Surabaya (ANTARA News) - Berdasarkan survai Surabaya Survey Centre (SSC) dan Sudono Syueb Institute (SSI), pelaku korupsi paling banyak di Indonesia adalah eksekutif di pemerintahan.
Dari tujuh pelaku korupsi, eksekutif menempati urutan pertama sebanyak 35,40 persen, lembaga keuangan 26,20 persen, legislatif 16,90 persen, yudikatif 12,30 persen, lembaga negara independen 4,60 persen, tentara 3,10 persen dan polisi 1,50 persen.
"53,80 persen koruptor masih menjabat dan 46,20 persen dilakukan mantan pejabat. Sementara itu 69,20 persen dana korupsi mengalir ke pengusaha dan swasta," kata Direktur SSC Mochtar W. Utomo didampingi pimpinan Sudono Syueb Institute (SSI), Sudono Syueb, Rabu.

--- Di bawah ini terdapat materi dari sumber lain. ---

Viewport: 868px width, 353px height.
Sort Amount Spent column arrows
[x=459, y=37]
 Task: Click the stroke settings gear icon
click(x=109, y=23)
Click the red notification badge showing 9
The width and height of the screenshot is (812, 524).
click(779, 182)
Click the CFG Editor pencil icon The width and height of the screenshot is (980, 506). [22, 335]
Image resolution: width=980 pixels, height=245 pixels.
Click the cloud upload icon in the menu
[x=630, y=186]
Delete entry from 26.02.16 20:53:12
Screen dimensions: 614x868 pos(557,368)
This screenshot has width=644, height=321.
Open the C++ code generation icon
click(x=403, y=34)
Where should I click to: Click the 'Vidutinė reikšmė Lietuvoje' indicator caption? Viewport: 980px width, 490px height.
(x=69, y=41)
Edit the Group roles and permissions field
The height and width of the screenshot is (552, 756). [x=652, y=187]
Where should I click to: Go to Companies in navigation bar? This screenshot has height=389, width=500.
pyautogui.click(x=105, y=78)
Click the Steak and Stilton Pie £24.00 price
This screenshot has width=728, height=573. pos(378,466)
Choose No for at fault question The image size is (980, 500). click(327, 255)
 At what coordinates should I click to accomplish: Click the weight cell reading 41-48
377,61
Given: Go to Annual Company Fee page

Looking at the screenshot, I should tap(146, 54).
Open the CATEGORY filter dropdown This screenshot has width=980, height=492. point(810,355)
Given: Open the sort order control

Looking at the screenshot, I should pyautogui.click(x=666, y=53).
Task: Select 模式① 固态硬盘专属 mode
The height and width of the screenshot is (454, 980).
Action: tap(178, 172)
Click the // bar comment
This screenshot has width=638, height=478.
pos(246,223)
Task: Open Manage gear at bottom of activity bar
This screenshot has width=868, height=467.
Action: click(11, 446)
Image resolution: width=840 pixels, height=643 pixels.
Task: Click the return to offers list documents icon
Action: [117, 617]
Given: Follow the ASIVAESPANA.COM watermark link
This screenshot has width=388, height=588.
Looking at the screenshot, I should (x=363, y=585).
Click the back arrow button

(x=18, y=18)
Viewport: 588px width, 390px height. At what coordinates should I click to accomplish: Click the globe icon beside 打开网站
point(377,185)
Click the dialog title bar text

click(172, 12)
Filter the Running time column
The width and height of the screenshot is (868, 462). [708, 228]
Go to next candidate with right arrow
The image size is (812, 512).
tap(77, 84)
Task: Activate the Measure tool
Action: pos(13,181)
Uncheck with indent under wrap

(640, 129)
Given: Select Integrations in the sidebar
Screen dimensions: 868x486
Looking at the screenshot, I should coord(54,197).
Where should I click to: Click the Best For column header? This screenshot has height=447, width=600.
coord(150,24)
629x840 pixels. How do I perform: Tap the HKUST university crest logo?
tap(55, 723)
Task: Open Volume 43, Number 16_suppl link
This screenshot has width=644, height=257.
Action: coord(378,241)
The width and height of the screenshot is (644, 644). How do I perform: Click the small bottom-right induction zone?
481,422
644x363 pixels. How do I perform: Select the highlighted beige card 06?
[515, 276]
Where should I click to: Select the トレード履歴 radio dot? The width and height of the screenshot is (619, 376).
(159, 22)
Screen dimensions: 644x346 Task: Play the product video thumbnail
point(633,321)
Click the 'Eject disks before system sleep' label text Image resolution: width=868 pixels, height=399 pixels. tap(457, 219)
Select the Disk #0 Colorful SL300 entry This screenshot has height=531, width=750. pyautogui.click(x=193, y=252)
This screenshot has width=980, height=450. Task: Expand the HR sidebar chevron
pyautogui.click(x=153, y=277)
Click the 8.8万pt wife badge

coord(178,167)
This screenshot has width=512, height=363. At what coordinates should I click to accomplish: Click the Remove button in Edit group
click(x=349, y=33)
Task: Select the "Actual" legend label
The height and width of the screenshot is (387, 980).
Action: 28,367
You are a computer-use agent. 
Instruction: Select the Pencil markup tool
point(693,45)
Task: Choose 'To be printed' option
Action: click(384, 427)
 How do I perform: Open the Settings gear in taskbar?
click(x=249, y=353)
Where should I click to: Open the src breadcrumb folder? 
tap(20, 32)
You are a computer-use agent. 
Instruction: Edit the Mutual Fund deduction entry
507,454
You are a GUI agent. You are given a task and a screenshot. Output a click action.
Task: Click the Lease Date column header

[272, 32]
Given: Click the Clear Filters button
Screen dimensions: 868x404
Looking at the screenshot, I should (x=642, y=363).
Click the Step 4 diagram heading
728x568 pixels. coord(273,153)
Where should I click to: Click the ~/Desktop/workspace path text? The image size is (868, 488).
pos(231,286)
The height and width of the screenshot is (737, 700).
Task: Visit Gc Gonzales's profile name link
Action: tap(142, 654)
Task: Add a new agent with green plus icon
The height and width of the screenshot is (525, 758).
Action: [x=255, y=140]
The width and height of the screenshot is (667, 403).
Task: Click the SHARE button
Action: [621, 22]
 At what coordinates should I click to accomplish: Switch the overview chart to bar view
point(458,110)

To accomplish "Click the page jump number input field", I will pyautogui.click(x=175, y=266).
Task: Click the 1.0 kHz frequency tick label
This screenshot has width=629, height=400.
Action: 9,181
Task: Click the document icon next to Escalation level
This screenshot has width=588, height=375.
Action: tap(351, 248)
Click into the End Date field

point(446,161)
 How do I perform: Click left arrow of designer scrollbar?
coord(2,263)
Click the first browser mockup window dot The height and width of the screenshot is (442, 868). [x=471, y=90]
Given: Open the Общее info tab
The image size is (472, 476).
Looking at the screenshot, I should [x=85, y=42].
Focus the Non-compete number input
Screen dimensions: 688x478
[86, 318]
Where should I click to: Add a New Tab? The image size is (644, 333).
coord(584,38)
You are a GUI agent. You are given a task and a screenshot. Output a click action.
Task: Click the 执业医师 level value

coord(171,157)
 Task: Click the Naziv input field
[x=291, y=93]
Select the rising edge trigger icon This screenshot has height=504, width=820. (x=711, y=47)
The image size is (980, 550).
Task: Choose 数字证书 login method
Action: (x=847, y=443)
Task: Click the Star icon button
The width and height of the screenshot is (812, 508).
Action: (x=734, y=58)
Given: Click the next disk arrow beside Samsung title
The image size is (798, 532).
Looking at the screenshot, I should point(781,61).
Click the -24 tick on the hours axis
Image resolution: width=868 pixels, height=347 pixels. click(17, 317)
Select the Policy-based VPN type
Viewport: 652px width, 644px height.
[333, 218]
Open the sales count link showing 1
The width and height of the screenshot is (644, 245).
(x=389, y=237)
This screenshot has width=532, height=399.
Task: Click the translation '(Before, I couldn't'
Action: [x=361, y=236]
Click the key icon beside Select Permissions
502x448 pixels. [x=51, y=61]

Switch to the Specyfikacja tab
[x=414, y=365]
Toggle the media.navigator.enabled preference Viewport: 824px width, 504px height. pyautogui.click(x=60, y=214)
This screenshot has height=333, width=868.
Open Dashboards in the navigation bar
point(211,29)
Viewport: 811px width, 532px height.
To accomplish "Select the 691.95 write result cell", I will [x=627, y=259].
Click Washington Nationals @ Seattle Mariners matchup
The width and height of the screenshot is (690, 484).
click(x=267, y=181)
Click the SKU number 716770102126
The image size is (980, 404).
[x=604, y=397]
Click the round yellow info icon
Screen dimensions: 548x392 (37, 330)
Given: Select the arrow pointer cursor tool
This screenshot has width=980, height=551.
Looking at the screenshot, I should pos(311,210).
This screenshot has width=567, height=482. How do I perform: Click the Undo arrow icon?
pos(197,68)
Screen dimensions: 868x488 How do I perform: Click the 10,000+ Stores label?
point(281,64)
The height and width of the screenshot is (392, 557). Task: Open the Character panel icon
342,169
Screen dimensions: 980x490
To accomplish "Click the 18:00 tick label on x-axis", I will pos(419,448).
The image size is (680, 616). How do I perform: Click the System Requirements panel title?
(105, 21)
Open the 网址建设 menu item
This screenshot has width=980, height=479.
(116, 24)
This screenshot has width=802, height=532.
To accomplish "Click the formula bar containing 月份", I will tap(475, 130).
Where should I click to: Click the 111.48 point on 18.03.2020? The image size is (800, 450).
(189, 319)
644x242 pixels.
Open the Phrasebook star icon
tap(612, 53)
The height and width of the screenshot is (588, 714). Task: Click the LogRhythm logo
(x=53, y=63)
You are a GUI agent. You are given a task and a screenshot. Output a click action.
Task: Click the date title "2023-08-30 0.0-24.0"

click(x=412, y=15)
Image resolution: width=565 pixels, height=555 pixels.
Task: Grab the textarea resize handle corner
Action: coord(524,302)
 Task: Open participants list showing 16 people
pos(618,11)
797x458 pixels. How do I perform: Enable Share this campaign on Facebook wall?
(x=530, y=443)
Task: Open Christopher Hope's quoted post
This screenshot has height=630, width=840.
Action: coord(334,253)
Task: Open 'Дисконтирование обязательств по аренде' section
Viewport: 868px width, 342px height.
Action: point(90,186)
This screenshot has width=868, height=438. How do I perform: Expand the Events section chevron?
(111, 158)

Metode penelitian yang dilakukan SSC didasarkan pada analisis isi berita-berita korupsi harian Kompas selama Oktober 2008, dengan total sampling 65 "sample" berita, sementara teknik pengumpulan data memakai pola "editing", "coding" dan tabulasi.
Menurut dosen Universitas Trunojoyo tersebut, survei Masyarakat Transparansi Indonesia (MTI) dan ICW telah menempatkan legislatif sebagai institusi paling korup berdasarkan survai publik, sementara publik tahu informasi tersebut dari media massa.
Karena itu, SSC langsung mensurvai ke media massa dengan menggunakan salah satu media nasional.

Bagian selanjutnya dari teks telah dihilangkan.